The pipelines enhance contextually relevant experiences because they’re built around dynamic rules that permit content to be switched out up to the moment of interaction.

For a hospitality company or an airline, perhaps a guest digitally checks in. Based on the context in that exact moment – is their room ready, has their flight been delayed, is there a storm on the way, is there construction at the drop-off area – the pre-decision pipeline could call a machine learning model (Redpoint’s or a client’s) that returns real-time recommendations optimized against the decisions built into the platform. A resulting decision, then, is based on everything there is to know about the customer – does the customer prefer an SMS or email, what offers have they redeemed in the past, what is their lifetime value, are they a candidate for churn – as well as the immediate context.

This capability prevents mistakes that, lacking real-time context, are sometimes made even with the best intentions. Consider a hotel that triggers an offer for a city walking tour when a new visitor to the destination checks in. Sounds great. But if you make the offer when the guest checks in during a three-day monsoon, you will introduce friction into the customer journey. With a real-time contextual understanding, the offer might be switched out right up to the moment of check-in, perhaps an offer for a museum tour instead.

A post-decision pipeline works in the same fashion, providing marketers and business users with the opportunity to nuance/repurpose a decision before it is presented to a device, app, website, tablet or even in person. This might entail using generative AI to change the tone of a welcome greeting, as an example, or otherwise massaging a decision to optimize it for the intended recipient. The goal is to simply provide as meaningful a contextual interaction as possible, making it appear from the customer’s view as if they’re engaging with a person – even across digital channels.

Redpoint also offers greater flexibility by virtue of being agnostic to the consumer of the decision result, i.e., there is no restriction to keep the message “as-is.” The content delivered, in other words, does not have to be the content shown. There is flexibility to use the content optimized to enhance the experience where the message is being delivered, such as using thumbnail images on a mobile app vs. a gallery display on a landing page. The decision call and result are the same, but a marketer or business user doesn’t have to worry about fixing the result to one channel.

An interesting dynamic about contextual experiences is that the more they’re successful, the more context can be built into subsequent decisions. The result of the decision – did the customer buy the product, sign up for the tour, download the app, etc. – can be used to inform a subsequent decision the next time an offer is presented, either to the same customer profile or to alter the pre-decision or post-decision content.

Consistent, Contextual Relevance

With the Dynata survey, we’ve seen that relevant, personalized offers delivered to a customer in the right context drive repeat business. The opposite is also true, i.e. negative experiences drive customers away.

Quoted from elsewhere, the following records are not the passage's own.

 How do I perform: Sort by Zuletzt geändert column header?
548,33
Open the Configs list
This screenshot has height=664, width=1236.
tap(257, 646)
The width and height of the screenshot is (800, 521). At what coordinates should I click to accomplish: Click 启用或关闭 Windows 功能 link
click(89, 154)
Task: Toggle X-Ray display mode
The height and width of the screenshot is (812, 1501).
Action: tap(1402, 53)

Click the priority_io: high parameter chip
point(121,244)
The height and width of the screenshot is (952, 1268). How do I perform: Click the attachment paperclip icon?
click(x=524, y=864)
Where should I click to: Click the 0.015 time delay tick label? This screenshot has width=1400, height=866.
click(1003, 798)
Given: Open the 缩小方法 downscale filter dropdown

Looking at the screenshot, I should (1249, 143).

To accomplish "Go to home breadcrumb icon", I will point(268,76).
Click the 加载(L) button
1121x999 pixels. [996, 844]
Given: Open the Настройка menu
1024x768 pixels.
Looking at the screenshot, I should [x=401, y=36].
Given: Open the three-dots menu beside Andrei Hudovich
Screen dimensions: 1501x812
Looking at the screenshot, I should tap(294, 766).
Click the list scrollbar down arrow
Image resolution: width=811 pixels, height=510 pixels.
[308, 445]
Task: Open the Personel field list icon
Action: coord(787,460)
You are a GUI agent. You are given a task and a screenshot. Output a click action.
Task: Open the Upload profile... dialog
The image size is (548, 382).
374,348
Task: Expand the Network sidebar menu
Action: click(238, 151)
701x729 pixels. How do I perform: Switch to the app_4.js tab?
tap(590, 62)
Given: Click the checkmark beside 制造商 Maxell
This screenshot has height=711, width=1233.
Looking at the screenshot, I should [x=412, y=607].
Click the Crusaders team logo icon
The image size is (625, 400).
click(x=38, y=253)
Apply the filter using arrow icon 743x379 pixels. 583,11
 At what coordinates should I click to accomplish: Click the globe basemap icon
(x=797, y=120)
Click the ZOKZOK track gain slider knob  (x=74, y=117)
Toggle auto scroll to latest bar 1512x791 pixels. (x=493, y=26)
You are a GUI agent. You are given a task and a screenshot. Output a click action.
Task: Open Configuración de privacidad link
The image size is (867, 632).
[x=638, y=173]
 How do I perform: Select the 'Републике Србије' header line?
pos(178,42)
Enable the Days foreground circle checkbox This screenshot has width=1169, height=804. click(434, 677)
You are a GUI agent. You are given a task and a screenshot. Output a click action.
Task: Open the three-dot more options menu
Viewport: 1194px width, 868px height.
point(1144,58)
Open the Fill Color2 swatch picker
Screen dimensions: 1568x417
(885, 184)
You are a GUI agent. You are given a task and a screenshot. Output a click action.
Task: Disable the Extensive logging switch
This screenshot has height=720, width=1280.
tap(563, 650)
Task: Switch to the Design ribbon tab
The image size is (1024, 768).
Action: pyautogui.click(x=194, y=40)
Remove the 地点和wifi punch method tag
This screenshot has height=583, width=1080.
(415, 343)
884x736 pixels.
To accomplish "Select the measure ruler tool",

In 451 Research’s Voice of the Connected User Landscape, Quantifying the Customer Experience (2022), nearly 9 in 10 consumers said that having a negative experience (in-store or online) makes them less likely to interact with a brand/retailer again in the future. Asked what constitutes a positive experience, 43% defined it as consistency across a brand’s website, retail store, mobile app and call center.

Layering real-time context across the experiences that span an omnichannel customer journey delivers the consistency – and relevance – that delight customers and result in greater loyalty and lifetime value.